2. Many pieces in one cycle
The simple part in Photo 2 does not need custom fixturing, and was originally run without it. The only machining is milling a wrench design on the head of the screw. The problem was that loading this part proved more time-consuming than machining it. Creating a custom fixture to hold several pieces at once solved this problem by cutting the setup time per piece. Now, 10 pieces can be loaded in one fixture during the time while 10 others are being machined in a fixture just like it. The delay between machining cycles consists of just swapping in the fixture as a single unit.
3. Avoiding operations
The process for the part clamped in the fixture in Photo 3 used to involve sawing a separate blank for each individual workpiece. The sawing was unnecessarily time-consuming. The fixture seen here reduces the amount of sawing per piece, because a single long strip is loaded through all four clamping points. Milling passes within the NC cycle quickly separate the strip into four sections, which then remain clamped for further machining.
4. Accuracy
The part in Photo 4 was clamped in a vise, but was prone to sliding enough to break a tight squareness tolerance. The cheapest solution involved keeping the vise, but equipping it with a customized restraint that keeps the part in place.

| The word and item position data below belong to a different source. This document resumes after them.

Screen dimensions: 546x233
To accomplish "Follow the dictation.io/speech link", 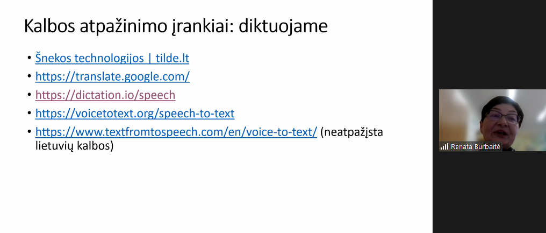I will 105,95.
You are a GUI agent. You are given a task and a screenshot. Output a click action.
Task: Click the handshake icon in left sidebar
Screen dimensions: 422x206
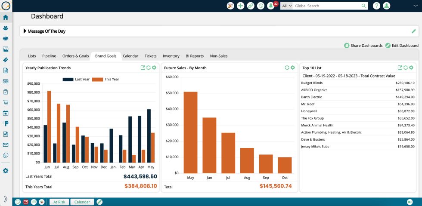6,38
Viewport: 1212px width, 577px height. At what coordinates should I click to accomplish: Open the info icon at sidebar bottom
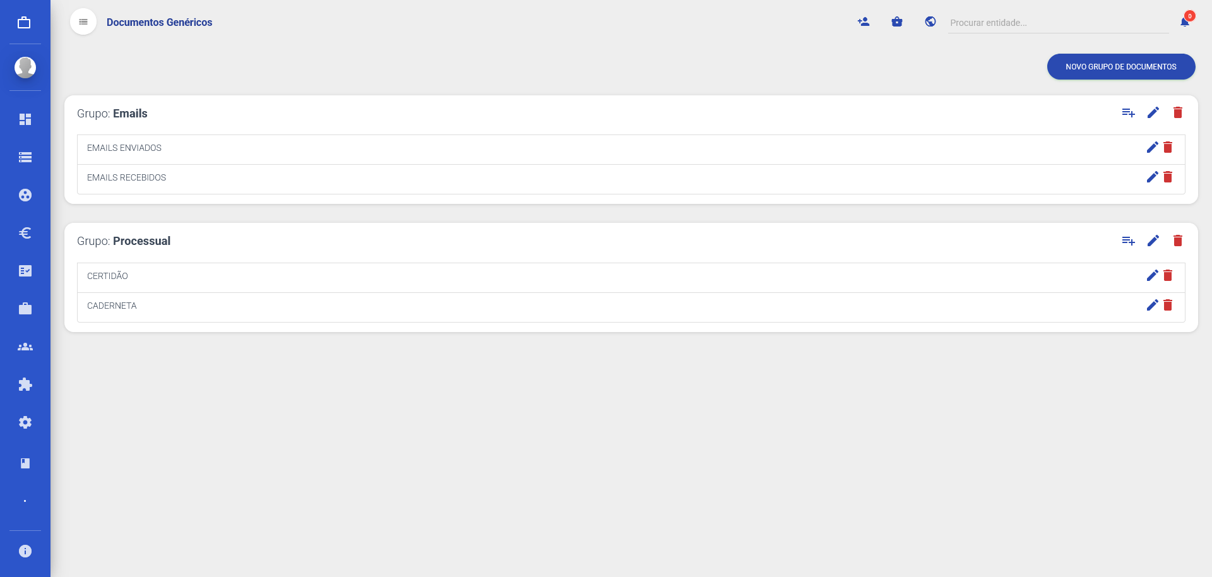25,551
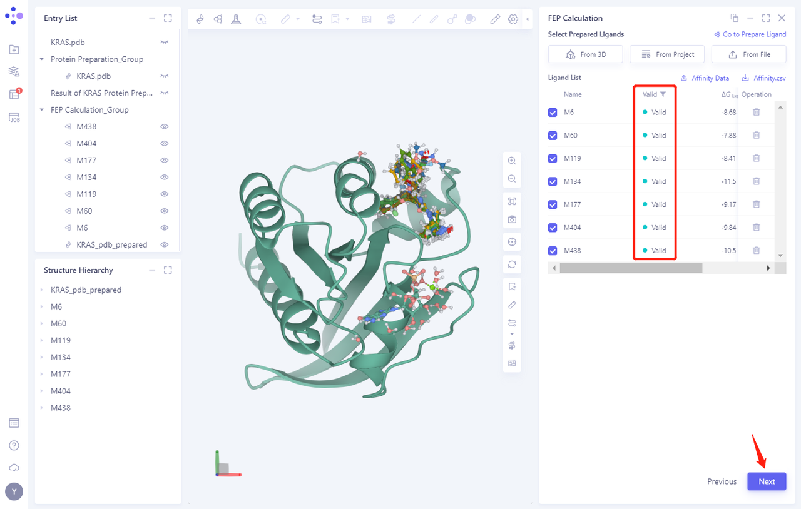The width and height of the screenshot is (801, 509).
Task: Select M404 in the Entry List
Action: (x=86, y=143)
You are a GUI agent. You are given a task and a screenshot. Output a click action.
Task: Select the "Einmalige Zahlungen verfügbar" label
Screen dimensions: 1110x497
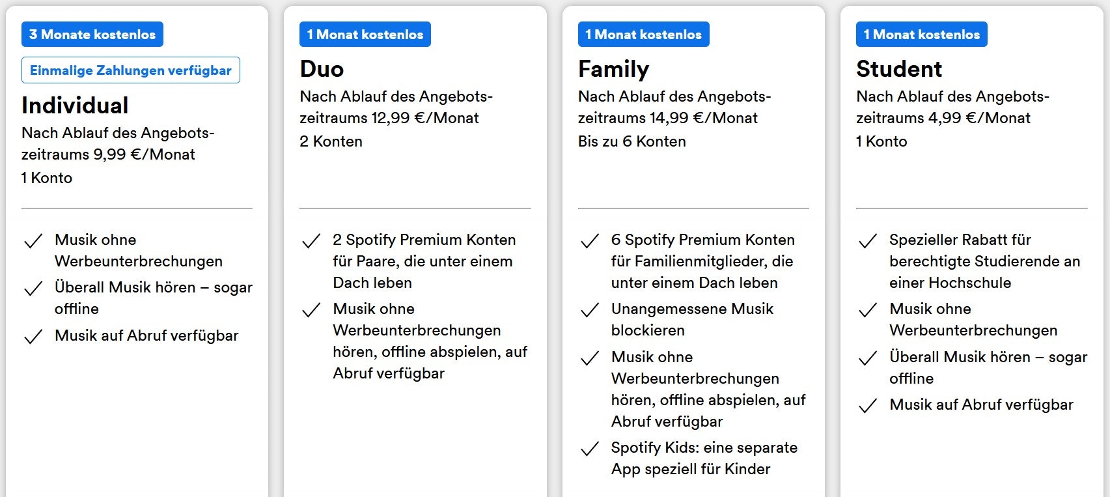[131, 70]
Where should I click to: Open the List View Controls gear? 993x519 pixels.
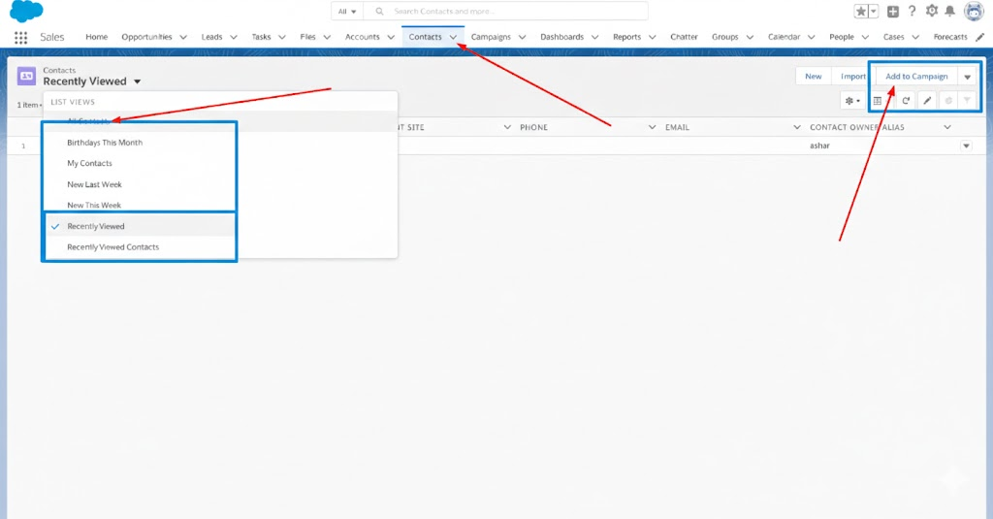pyautogui.click(x=852, y=101)
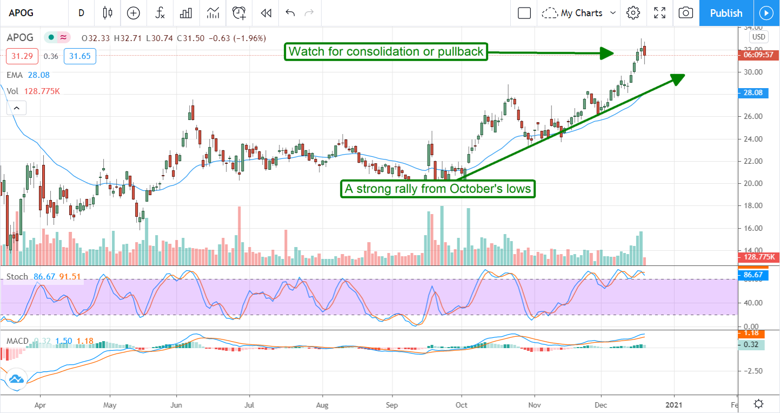780x413 pixels.
Task: Click the 31.65 buy price button
Action: (x=79, y=56)
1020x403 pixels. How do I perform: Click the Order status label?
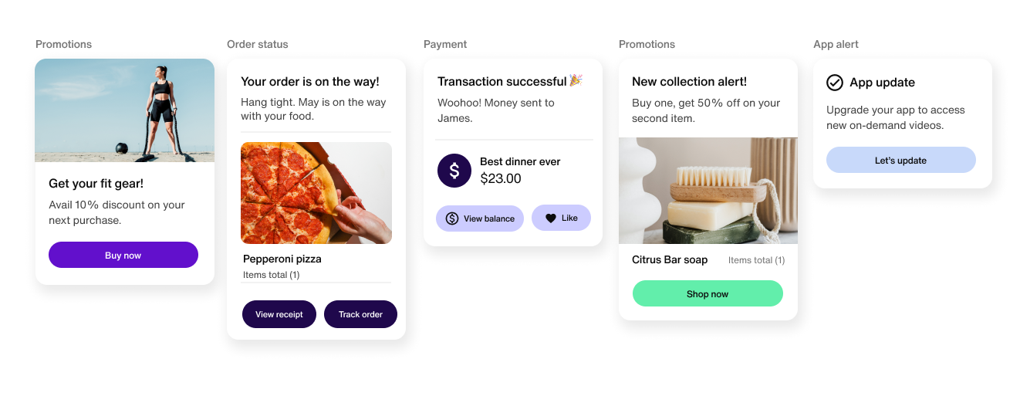pos(258,44)
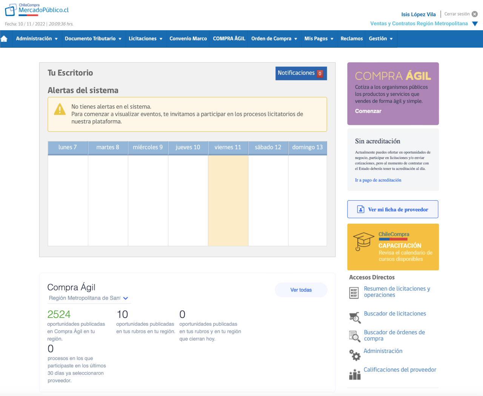This screenshot has height=396, width=483.
Task: Select Reclamos from the navigation bar
Action: pyautogui.click(x=351, y=38)
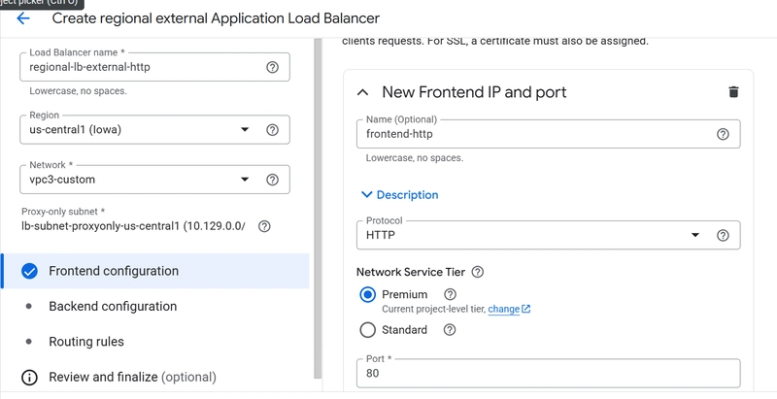Image resolution: width=777 pixels, height=399 pixels.
Task: Open the Protocol HTTP dropdown
Action: pyautogui.click(x=532, y=235)
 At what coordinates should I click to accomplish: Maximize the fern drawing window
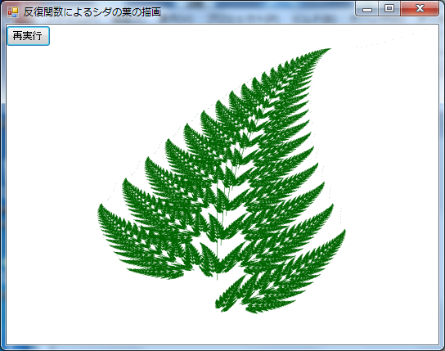coord(389,9)
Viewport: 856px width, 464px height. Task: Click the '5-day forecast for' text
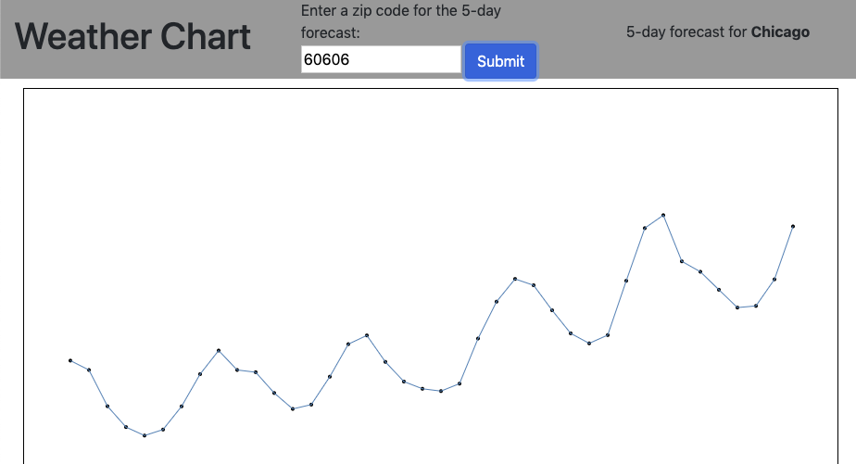pos(686,32)
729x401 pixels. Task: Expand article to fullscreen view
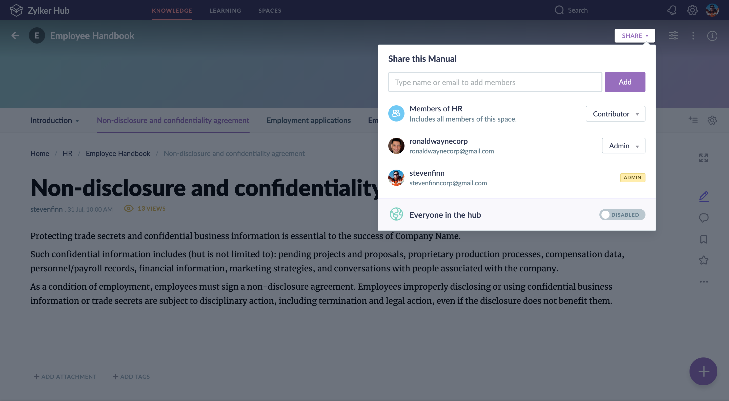coord(704,158)
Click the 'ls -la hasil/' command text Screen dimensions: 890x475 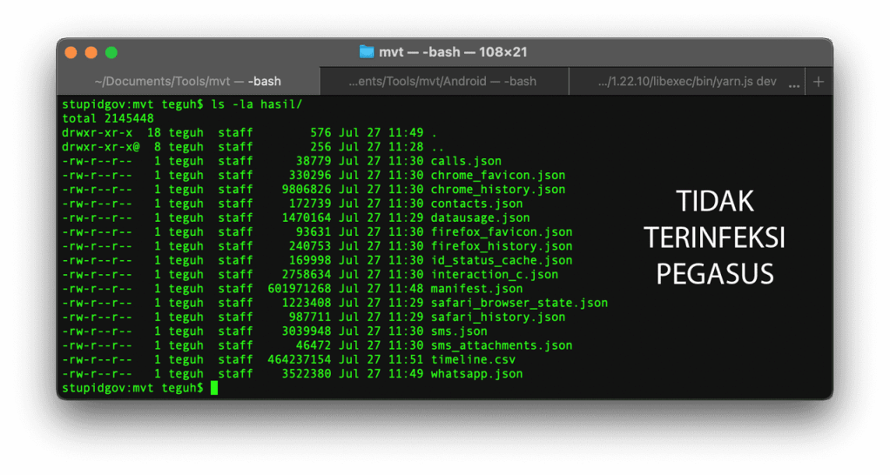(x=257, y=104)
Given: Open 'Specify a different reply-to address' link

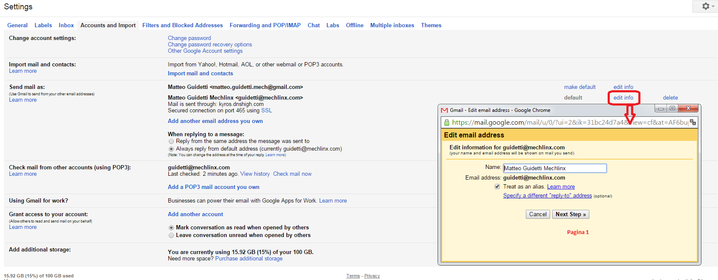Looking at the screenshot, I should (x=547, y=196).
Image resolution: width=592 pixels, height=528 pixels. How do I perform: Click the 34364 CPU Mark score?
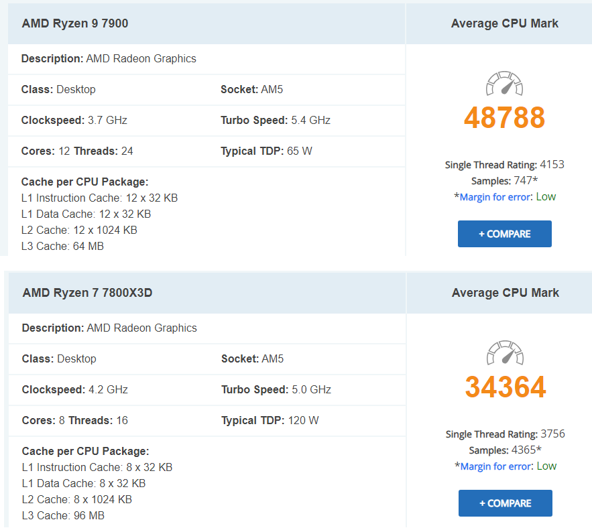506,387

5. Parts that can’t otherwise be held
Finally, there are parts so fluid in shape that they cannot be held without some kind of custom clamping. In Photo 5, the only machining this part needs is drilling at two angles, but clamping the part to perform this drilling requires a custom fixture for an indexer. Castings and forgings often have similar custom fixturing needs. Another example is shown in Photo 5a.
Error Proofing
Mr. Szpak says one additional advantage of custom fixturing is an aspect of nearly all his fixturing projects: Error avoidance.
A well-designed fixture ought to prevent the part from being loaded incorrectly, he says. The challenge is not to implement this prevention—doing this can be as easy as adding a dowel in the right place. Instead, the challenge of error prevention is anticipating all the possible misloadings. People who design a part, he says—as well as the people like him who design its fixturing—often are blind to the many ways the work can be loaded wrong. Experience has taught Mr. Szpak to open his imagination, searching for the various possible misloadings that a given fixture design needs to prevent.